Since then, however, the university has reconsidered its development plan and has decided to proceed with a joint-venture partnership in the new Sussex Avenue project, which will have more than 500 beds.
With a growing focus on recruiting students internationally, new residence space is urgently needed, Mr. Mabury said.
"We need a couple of thousand beds by 2020 to largely stay in place because those international students are more likely to use the [first-year] residence guarantee," he said. "We are competing for the best talent, and that talent has choices."
Some developers are proceeding without a partnership deal in place. The demand for student housing in Toronto and other Ontario markets has attracted builders who have no affiliation with a university. Waterloo in particular has seen a such a glut of private-sector construction that the market is saturated with student rental options, says Tyler Ross, president of Scholar Properties Ltd.
Scholar has been acquiring residential properties in Kitchener-Waterloo, Hamilton and London to tap into the student-housing market, but is working independently and not building with a university as a partner.
The company is now planning to launch preconstruction sales this spring for a new 43-unit condominium building in downtown Hamilton, around the corner from McMaster's downtown campus, in partnership with Effort Trust. The units will be sold to investors and Scholar is offering a guarantee that it will find student tenants to lease them.
Mr. Ross said it is safe for a developer to build with a university as a partner, because the institution can funnel students to the residence. But institutions also move slowly and are bureaucratic, and he is confident there is ample demand to fill his Hamilton project.
He believes the private market for student housing is still in its infancy in Canada, and the U.S. experience offers a sign of how much more potential exists.
"If you look across the border to our American counterparts, every major school in any major state has huge amounts of off-campus options, huge amounts of public-private partnerships," he said.
Given a choice in the matter, many universities and colleges say they would rather partner with a builder than see students stream into adjacent private residences where the university has no involvement in student life.
Centennial College built its new 740-bed residence on its campus in Scarborough in partnership with Knightstone, which paid for the construction and will collect residence fees for years to cover the investment. In the long term, the building will be owned by Centennial however, under a complex public-private partnership agreement.

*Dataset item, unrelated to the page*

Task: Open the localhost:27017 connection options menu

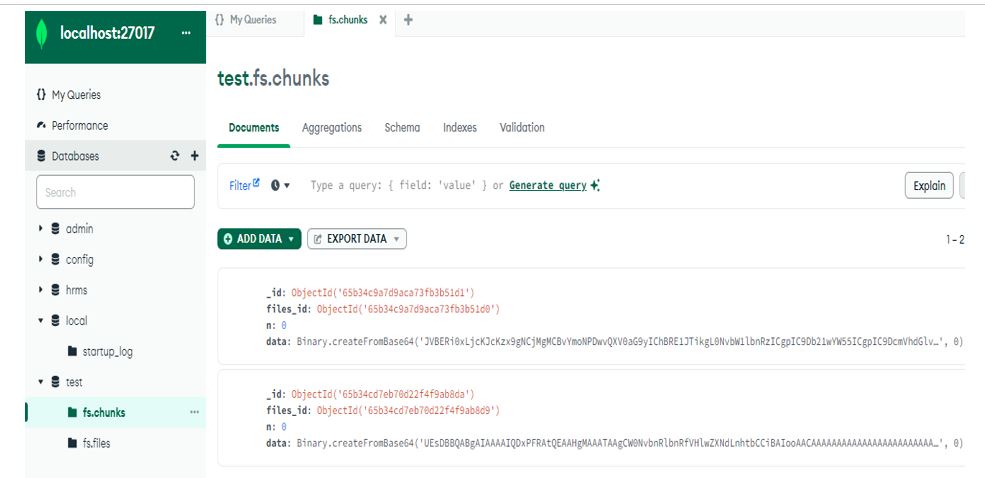Action: tap(185, 33)
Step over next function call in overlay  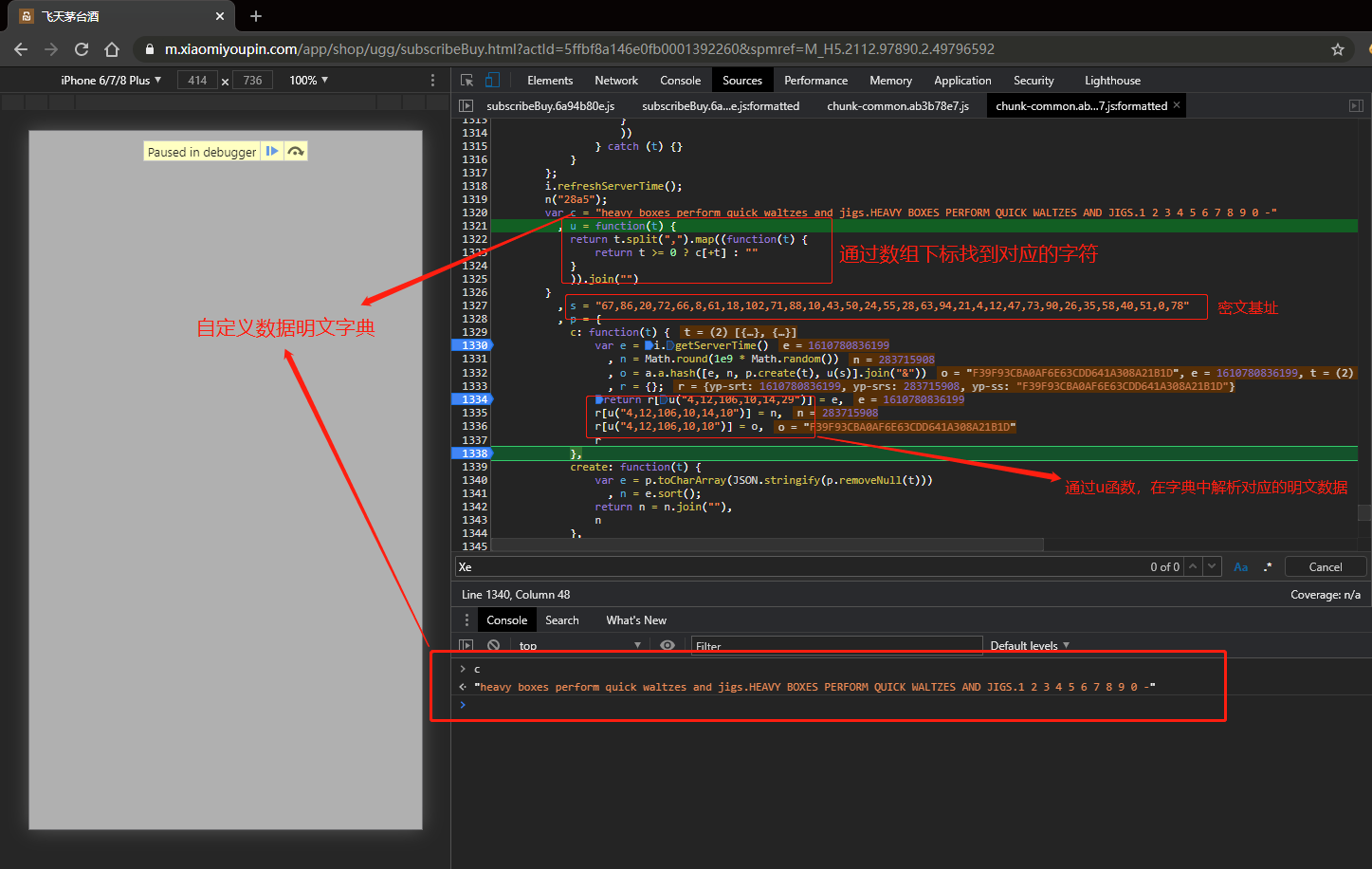point(296,152)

Shannon Brooks, Centennial's associate vice-president of corporate services, said the partnership model helps the college raise funds for construction, but also allows the college to still retain control and closely monitor issues, including situations where students need counselling.
"The more involved we can be to support our students, the better the success is of the operations as a whole," she said. "You get these residences that are completely not affiliated, and you lose all of that, which is pretty significant."
Mr. Perlis of Knightstone says there are different challenges when operating a residence for university students compared with a condo or apartment building aimed at adults. It makes experience in the sector essential, he said.
"In today's day and age when your target clientele is 18, 19, 20 years old in the social-media world, it's an interesting, challenging environment," he said.
His pro tip for managing today's students? Get the WiFi right.
"If you didn't feed them and the power went off, they could live with that," he says. "If you take away their WiFi, it's impossible."